A Agência Nacional de Vigilância Sanitária (Anvisa) se pronunciou dizendo acreditar que algumas das vacinas contra a Covid-19 demandarão uma terceira dose. Por enquanto, nenhum imunizante tem esquema com três aplicações. A agência reguladora destacou ainda que as vacinas aprovadas são eficazes e que a população pode confiar em qualquer uma que esteja disponível no posto de saúde.

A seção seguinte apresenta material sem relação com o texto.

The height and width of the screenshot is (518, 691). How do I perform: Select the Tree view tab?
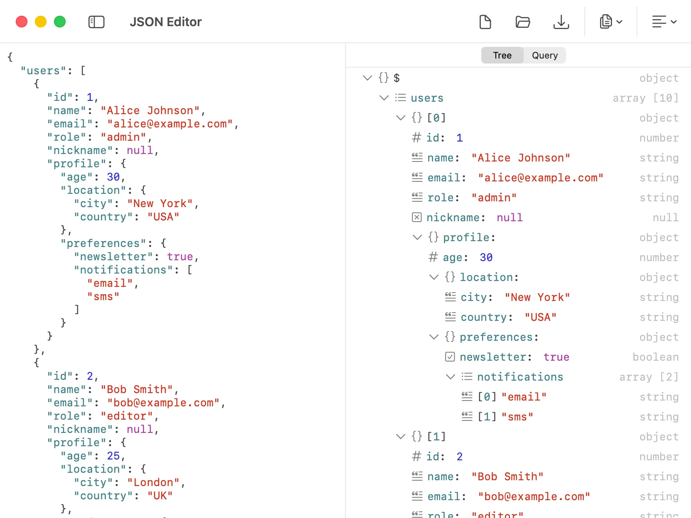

Segundo a diretora da Sociedade Brasileira de Imunizações (SBIm), Mônica Levi, ainda estamos diante de uma definição de qual é o melhor esquema de vacinação para a Covid-19 com as diversas vacinas em cenários epidemiológicos diferentes. 

“Isso é algo comum no campo das imunizações, quando se acompanha populações vacinadas dentro de cada contexto epidemiológico podem surgir novas evidências que resultem em uma necessidade de aumentar o número de doses preconizadas ou até diminuir”, disse.

A imunologista destacou que isso é normal e acontece sempre, como a vacina da Hepatite B que foi introduzida no mundo todo no esquema de três doses e hoje é aplicada em quatro doses, com o dobro de volume em cada dose, em indivíduos imunodeprimidos. A vacina contra o HPV também sofreu alteração no esquema vacinal, passando de três doses para duas para os menores de 15 anos, pois verificou-se que a resposta era mais forte neste grupo.

“No momento nós não temos dados suficientes para dizer se nós vamos mesmo ter que introduzir a terceira dose ou não, está sendo avaliado para todas as vacinas o papel dessa terceira dose, tanto do ponto de vista laboratorial e imunológico, mas mais importante do que isso a nível de proteção clínica. Às vezes você tem uma queda nos anticorpos, mas isso não representa uma queda na proteção”, afirmou Levi.

Além da CoronaVac, as vacinas da AstraZeneca, Pfizer e Janssen também estão passando por estudos que avaliam a aplicação de doses de reforço, sobretudo por causa da variante Delta.